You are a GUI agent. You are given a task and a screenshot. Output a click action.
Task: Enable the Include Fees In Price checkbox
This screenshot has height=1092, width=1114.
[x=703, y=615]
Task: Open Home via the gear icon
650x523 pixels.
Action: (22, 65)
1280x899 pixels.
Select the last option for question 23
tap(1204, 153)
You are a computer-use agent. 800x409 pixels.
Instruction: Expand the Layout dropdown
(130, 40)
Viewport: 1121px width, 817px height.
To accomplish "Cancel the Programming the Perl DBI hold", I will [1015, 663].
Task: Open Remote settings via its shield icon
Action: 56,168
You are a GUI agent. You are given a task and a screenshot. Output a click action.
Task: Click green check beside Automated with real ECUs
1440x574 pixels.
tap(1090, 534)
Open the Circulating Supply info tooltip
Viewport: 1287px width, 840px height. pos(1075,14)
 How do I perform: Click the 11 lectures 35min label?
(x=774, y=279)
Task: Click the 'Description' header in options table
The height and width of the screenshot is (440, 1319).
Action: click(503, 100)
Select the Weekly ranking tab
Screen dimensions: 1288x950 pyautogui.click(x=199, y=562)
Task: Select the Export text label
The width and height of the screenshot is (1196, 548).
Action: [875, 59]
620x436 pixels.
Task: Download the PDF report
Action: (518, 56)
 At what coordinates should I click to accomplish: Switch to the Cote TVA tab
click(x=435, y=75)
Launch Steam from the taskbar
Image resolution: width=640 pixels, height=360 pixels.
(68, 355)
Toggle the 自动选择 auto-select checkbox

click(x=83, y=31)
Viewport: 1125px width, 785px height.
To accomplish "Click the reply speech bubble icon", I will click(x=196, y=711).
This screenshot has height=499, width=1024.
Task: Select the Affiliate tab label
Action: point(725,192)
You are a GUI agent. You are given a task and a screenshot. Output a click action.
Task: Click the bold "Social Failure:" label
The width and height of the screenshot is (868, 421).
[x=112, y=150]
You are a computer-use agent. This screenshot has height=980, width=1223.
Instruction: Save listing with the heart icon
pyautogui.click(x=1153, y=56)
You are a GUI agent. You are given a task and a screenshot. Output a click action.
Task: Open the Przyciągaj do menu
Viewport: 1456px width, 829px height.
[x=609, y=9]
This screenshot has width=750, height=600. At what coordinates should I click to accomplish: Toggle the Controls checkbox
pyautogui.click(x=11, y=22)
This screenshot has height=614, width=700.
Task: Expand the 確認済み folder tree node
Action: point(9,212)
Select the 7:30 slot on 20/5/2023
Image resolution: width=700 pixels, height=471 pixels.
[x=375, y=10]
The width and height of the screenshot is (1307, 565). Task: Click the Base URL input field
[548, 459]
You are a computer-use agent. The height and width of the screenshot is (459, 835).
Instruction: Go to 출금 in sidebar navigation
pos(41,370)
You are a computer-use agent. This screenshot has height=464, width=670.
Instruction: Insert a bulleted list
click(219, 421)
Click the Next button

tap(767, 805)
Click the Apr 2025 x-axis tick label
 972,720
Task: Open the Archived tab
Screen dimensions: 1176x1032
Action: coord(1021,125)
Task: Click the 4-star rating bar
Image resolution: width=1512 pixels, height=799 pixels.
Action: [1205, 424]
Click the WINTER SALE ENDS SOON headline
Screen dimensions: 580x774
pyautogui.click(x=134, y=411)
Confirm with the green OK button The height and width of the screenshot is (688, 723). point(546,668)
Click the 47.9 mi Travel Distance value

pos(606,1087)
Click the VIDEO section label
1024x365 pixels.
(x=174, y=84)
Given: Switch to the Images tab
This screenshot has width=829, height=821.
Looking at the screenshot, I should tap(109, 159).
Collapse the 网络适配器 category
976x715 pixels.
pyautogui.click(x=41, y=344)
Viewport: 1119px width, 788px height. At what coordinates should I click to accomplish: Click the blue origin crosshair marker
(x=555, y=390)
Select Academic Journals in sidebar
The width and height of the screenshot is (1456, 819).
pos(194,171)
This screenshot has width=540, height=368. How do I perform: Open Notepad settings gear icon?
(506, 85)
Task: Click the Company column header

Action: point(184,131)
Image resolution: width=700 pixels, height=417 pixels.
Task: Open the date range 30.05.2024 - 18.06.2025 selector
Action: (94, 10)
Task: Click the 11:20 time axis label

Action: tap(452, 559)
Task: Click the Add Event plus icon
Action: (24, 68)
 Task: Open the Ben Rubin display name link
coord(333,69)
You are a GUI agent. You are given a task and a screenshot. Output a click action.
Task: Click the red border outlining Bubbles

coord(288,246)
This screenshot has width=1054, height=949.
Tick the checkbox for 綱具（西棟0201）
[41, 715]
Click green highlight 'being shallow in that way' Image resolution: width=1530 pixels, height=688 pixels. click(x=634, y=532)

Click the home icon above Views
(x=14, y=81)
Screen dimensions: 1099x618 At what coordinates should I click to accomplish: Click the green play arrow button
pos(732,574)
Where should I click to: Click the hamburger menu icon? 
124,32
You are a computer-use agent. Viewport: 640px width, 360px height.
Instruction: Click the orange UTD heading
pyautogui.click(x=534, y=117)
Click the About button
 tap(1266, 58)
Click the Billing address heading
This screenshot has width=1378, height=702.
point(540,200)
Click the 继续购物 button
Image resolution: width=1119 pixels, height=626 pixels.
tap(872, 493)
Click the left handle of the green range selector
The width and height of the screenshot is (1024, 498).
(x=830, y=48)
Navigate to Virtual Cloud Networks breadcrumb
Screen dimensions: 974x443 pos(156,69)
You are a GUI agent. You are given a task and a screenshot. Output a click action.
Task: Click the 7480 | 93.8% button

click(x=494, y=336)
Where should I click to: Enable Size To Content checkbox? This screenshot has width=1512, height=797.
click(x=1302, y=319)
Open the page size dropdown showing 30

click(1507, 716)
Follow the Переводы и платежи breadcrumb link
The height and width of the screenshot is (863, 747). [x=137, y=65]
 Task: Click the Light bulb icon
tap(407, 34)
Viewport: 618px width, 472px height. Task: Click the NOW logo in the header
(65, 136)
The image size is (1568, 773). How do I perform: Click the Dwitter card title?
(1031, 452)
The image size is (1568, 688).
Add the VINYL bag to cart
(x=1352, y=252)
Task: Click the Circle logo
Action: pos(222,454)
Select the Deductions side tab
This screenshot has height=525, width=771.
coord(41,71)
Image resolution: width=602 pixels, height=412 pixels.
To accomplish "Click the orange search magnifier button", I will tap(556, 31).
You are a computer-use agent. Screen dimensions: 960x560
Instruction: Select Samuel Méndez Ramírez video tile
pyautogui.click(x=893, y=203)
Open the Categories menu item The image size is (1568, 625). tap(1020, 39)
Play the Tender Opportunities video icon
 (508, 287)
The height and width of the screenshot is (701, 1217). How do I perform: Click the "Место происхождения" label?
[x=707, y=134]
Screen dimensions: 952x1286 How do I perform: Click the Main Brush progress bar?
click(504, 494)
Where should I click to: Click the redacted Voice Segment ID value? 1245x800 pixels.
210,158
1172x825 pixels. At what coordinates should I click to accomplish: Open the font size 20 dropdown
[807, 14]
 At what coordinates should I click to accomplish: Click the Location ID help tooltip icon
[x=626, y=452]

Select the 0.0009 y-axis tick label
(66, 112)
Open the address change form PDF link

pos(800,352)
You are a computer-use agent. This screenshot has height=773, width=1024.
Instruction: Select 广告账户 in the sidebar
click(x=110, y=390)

## PROBLEM DESCRIPTION
The full set of entries must be printed again without any alteration.

## ANSWER SECTION
You are a GUI agent. You are given a task and a screenshot. Output a click action.
Task: Enable the Include Fees In Price checkbox
This screenshot has height=1092, width=1114.
[x=703, y=615]
Task: Open Home via the gear icon
650x523 pixels.
Action: (22, 65)
1280x899 pixels.
Select the last option for question 23
tap(1204, 153)
You are a computer-use agent. 800x409 pixels.
Instruction: Expand the Layout dropdown
(130, 40)
Viewport: 1121px width, 817px height.
To accomplish "Cancel the Programming the Perl DBI hold", I will [1015, 663].
Task: Open Remote settings via its shield icon
Action: 56,168
You are a GUI agent. You are given a task and a screenshot. Output a click action.
Task: Click green check beside Automated with real ECUs
1440x574 pixels.
tap(1090, 534)
Open the Circulating Supply info tooltip
Viewport: 1287px width, 840px height. pos(1075,14)
 How do I perform: Click the 11 lectures 35min label?
(x=774, y=279)
Task: Click the 'Description' header in options table
The height and width of the screenshot is (440, 1319).
Action: click(503, 100)
Select the Weekly ranking tab
Screen dimensions: 1288x950 pyautogui.click(x=199, y=562)
Task: Select the Export text label
The width and height of the screenshot is (1196, 548).
Action: [875, 59]
620x436 pixels.
Task: Download the PDF report
Action: (518, 56)
 At what coordinates should I click to accomplish: Switch to the Cote TVA tab
click(x=435, y=75)
Launch Steam from the taskbar
Image resolution: width=640 pixels, height=360 pixels.
(68, 355)
Toggle the 自动选择 auto-select checkbox

click(x=83, y=31)
Viewport: 1125px width, 785px height.
To accomplish "Click the reply speech bubble icon", I will click(x=196, y=711).
This screenshot has height=499, width=1024.
Task: Select the Affiliate tab label
Action: point(725,192)
You are a GUI agent. You are given a task and a screenshot. Output a click action.
Task: Click the bold "Social Failure:" label
The width and height of the screenshot is (868, 421).
[x=112, y=150]
You are a computer-use agent. This screenshot has height=980, width=1223.
Instruction: Save listing with the heart icon
pyautogui.click(x=1153, y=56)
You are a GUI agent. You are given a task and a screenshot. Output a click action.
Task: Open the Przyciągaj do menu
Viewport: 1456px width, 829px height.
[x=609, y=9]
This screenshot has width=750, height=600. At what coordinates should I click to accomplish: Toggle the Controls checkbox
pyautogui.click(x=11, y=22)
This screenshot has height=614, width=700.
Task: Expand the 確認済み folder tree node
Action: point(9,212)
Select the 7:30 slot on 20/5/2023
Image resolution: width=700 pixels, height=471 pixels.
[x=375, y=10]
The width and height of the screenshot is (1307, 565). Task: Click the Base URL input field
[548, 459]
You are a computer-use agent. The height and width of the screenshot is (459, 835).
Instruction: Go to 출금 in sidebar navigation
pos(41,370)
You are a computer-use agent. This screenshot has height=464, width=670.
Instruction: Insert a bulleted list
click(219, 421)
Click the Next button

tap(767, 805)
Click the Apr 2025 x-axis tick label
 972,720
Task: Open the Archived tab
Screen dimensions: 1176x1032
Action: coord(1021,125)
Task: Click the 4-star rating bar
Image resolution: width=1512 pixels, height=799 pixels.
Action: [1205, 424]
Click the WINTER SALE ENDS SOON headline
Screen dimensions: 580x774
pyautogui.click(x=134, y=411)
Confirm with the green OK button The height and width of the screenshot is (688, 723). point(546,668)
Click the 47.9 mi Travel Distance value

pos(606,1087)
Click the VIDEO section label
1024x365 pixels.
(x=174, y=84)
Given: Switch to the Images tab
This screenshot has width=829, height=821.
Looking at the screenshot, I should tap(109, 159).
Collapse the 网络适配器 category
976x715 pixels.
pyautogui.click(x=41, y=344)
Viewport: 1119px width, 788px height. At what coordinates should I click to accomplish: Click the blue origin crosshair marker
(x=555, y=390)
Select Academic Journals in sidebar
The width and height of the screenshot is (1456, 819).
pos(194,171)
This screenshot has width=540, height=368. How do I perform: Open Notepad settings gear icon?
(506, 85)
Task: Click the Company column header

Action: point(184,131)
Image resolution: width=700 pixels, height=417 pixels.
Task: Open the date range 30.05.2024 - 18.06.2025 selector
Action: (94, 10)
Task: Click the 11:20 time axis label

Action: tap(452, 559)
Task: Click the Add Event plus icon
Action: (24, 68)
 Task: Open the Ben Rubin display name link
coord(333,69)
You are a GUI agent. You are given a task and a screenshot. Output a click action.
Task: Click the red border outlining Bubbles

coord(288,246)
This screenshot has width=1054, height=949.
Tick the checkbox for 綱具（西棟0201）
[41, 715]
Click green highlight 'being shallow in that way' Image resolution: width=1530 pixels, height=688 pixels. click(x=634, y=532)

Click the home icon above Views
(x=14, y=81)
Screen dimensions: 1099x618 At what coordinates should I click to accomplish: Click the green play arrow button
pos(732,574)
Where should I click to: Click the hamburger menu icon? 
124,32
You are a computer-use agent. Viewport: 640px width, 360px height.
Instruction: Click the orange UTD heading
pyautogui.click(x=534, y=117)
Click the About button
 tap(1266, 58)
Click the Billing address heading
This screenshot has width=1378, height=702.
point(540,200)
Click the 继续购物 button
Image resolution: width=1119 pixels, height=626 pixels.
tap(872, 493)
Click the left handle of the green range selector
The width and height of the screenshot is (1024, 498).
(x=830, y=48)
Navigate to Virtual Cloud Networks breadcrumb
Screen dimensions: 974x443 pos(156,69)
You are a GUI agent. You are given a task and a screenshot. Output a click action.
Task: Click the 7480 | 93.8% button

click(x=494, y=336)
Where should I click to: Enable Size To Content checkbox? This screenshot has width=1512, height=797.
click(x=1302, y=319)
Open the page size dropdown showing 30

click(1507, 716)
Follow the Переводы и платежи breadcrumb link
The height and width of the screenshot is (863, 747). [x=137, y=65]
 Task: Click the Light bulb icon
tap(407, 34)
Viewport: 618px width, 472px height. Task: Click the NOW logo in the header
(65, 136)
The image size is (1568, 773). How do I perform: Click the Dwitter card title?
(1031, 452)
The image size is (1568, 688).
Add the VINYL bag to cart
(x=1352, y=252)
Task: Click the Circle logo
Action: pos(222,454)
Select the Deductions side tab
This screenshot has height=525, width=771.
coord(41,71)
Image resolution: width=602 pixels, height=412 pixels.
To accomplish "Click the orange search magnifier button", I will tap(556, 31).
You are a computer-use agent. Screen dimensions: 960x560
Instruction: Select Samuel Méndez Ramírez video tile
pyautogui.click(x=893, y=203)
Open the Categories menu item The image size is (1568, 625). tap(1020, 39)
Play the Tender Opportunities video icon
 (508, 287)
The height and width of the screenshot is (701, 1217). How do I perform: Click the "Место происхождения" label?
[x=707, y=134]
Screen dimensions: 952x1286 How do I perform: Click the Main Brush progress bar?
click(504, 494)
Where should I click to: Click the redacted Voice Segment ID value? 1245x800 pixels.
210,158
1172x825 pixels. At what coordinates should I click to accomplish: Open the font size 20 dropdown
[807, 14]
 At what coordinates should I click to accomplish: Click the Location ID help tooltip icon
[x=626, y=452]

Select the 0.0009 y-axis tick label
(66, 112)
Open the address change form PDF link

pos(800,352)
You are a computer-use agent. This screenshot has height=773, width=1024.
Instruction: Select 广告账户 in the sidebar
click(x=110, y=390)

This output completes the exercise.